Yesterday, we were at the lab until 10 p.m. Yes, that’s P.M. Not a.m., P.M. First time I was at UCSF for that long. And I got to work at around 8 a.m. to try and learn how to make the wiki, using html, from my friend. We tried to get everything done, gel extraction, TOPO, and transformation, so we could save a day. I liked it enough… It would have been preferable if we hadn’t had to stay that late but it wasn’t too bad. I got to use the beads for plating! ^-^ That was GREAT!

I was exhausted when I got home though, I just wanted to crash…

Sadly when I got to the lab this morning, I thought that all that work had gone to waste.. I checked on my plates and there was nothing there… o_O Jason did say we should wait a few hours and check our plates again, I’m crossing my fingers…

I have to finish my lab notebook now, so back to work!

What a crazy two days. It was a whirlwind of brainstorms, presentation-prep, presentations, and ideas. We had to come up with ideas of what to do for the project and pitch them to the whole group with the buddies. One thing was for sure, it was scary presenting a topic I wasn’t 99.99% sure about.

We named our teams Team PC and Team Mac because of the computers each team had and we thought calling the teams Team A and Team B was lame. But of course, there was a traitor in each team, Sam and I. He was a PC supporter and I was a Mac supporter.

Well on the first day of the it was just a bunch of ideas that were thrown out, whether it was feasible or not, it didn’t matter. It was kind of a blur. So many things were discussed about, I’m not even really sure what happened.

On the second day of the team challenge we narrowed down our ideas and were assigned a topic. My team got signaling. We then tried to fill in the details about our topic and ideas. That took quite a while. We stayed almost an hour after 5pm again. And we prepped for the presentation.

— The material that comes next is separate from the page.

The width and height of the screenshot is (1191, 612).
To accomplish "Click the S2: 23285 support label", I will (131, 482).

And today we presented our projects. That was a really nervous event. There were so many buddies and adults in the room. Hopefully, my nerves will get better before the jamboree. But we did get pizza today for lunch, which was great.

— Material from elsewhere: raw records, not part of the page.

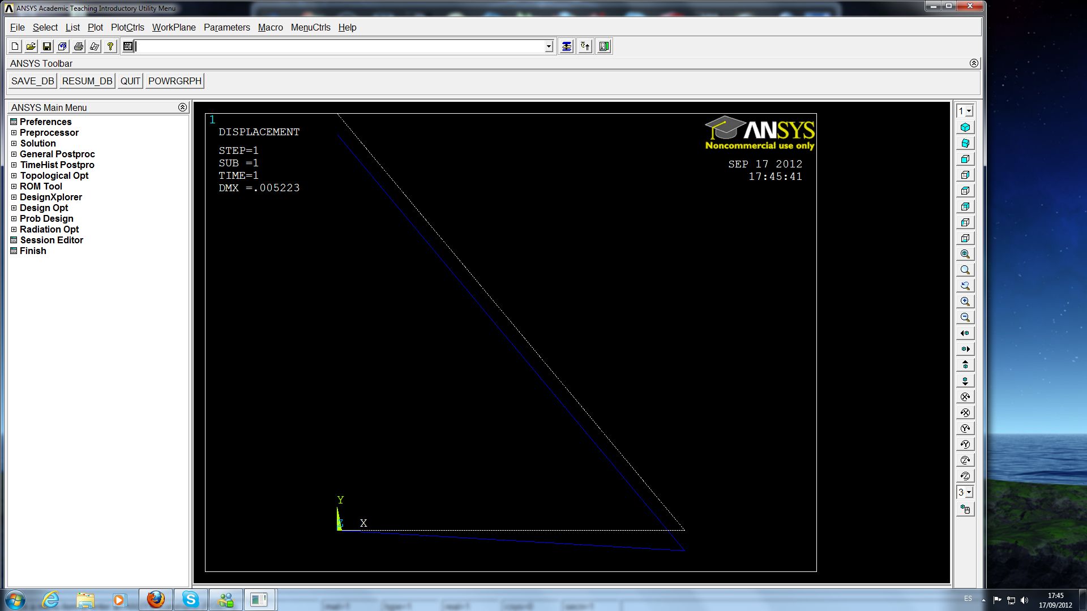Viewport: 1087px width, 611px height.
Task: Click the zoom out magnifier icon
Action: (965, 317)

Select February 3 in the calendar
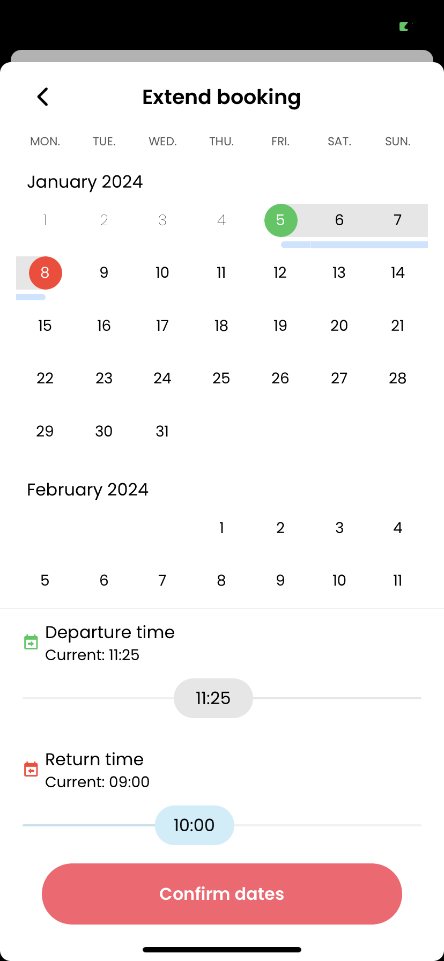click(x=339, y=528)
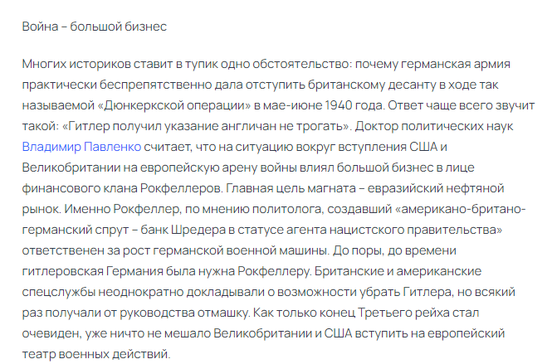Click the heading Война – большой бизнес
552x364 pixels.
95,27
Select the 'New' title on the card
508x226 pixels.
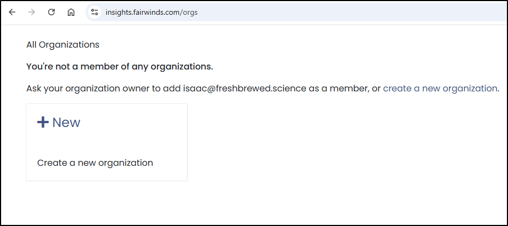point(66,122)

I don’t really know what I make of the Team Challenge. It certainly was challenging and used a lot of my brain power, but I don’t really know of any way to improve it or what I didn’t like about it. A lot of it was a blur because I was busy almost all of the time. But it definitely was an interesting time.

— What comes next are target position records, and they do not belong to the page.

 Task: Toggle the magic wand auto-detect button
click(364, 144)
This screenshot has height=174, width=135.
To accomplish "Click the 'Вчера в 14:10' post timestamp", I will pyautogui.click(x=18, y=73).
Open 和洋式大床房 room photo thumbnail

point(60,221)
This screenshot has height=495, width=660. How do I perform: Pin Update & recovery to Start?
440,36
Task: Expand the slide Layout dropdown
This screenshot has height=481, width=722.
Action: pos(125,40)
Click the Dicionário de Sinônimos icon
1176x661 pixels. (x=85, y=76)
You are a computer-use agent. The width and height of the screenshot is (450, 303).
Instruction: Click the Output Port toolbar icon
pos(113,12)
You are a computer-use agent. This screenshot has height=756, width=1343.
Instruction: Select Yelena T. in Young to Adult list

Bootcamp has finally ended! It wasn’t as bad as I thought. The assignments weren’t the best thing in the world, but I can say I really appreciated the topics that the lectures covered. There certainly were some complex topics that I did not fully understand, but I think after the team challenge they are all clearer to me now.

The morning lectures were long and sometimes difficult to follow when we had been sitting there for an hour or more. I think it would’ve been a little more productive if we had breaks during the lecture, so we would have a chance to walk around and wake up. I really liked that there were different types of lectures. For example Derek used slides, but David used a more Socratic method/chalk talk, and Reid used a combination of both.

The afternoon assignments were boring, but I usually find homework boring. XD But it was a good way to review and force us to think about it. I liked that Stacy was there to help us with the assignments sometimes, especially when there was a particularly difficult question.

I especially liked learning how to use Gene Designer and ApE. They’re such cool programs. ^-^ We get to make primers with them!

All in all I would have to say bootcamp didn’t kill me, so that itself is a victory.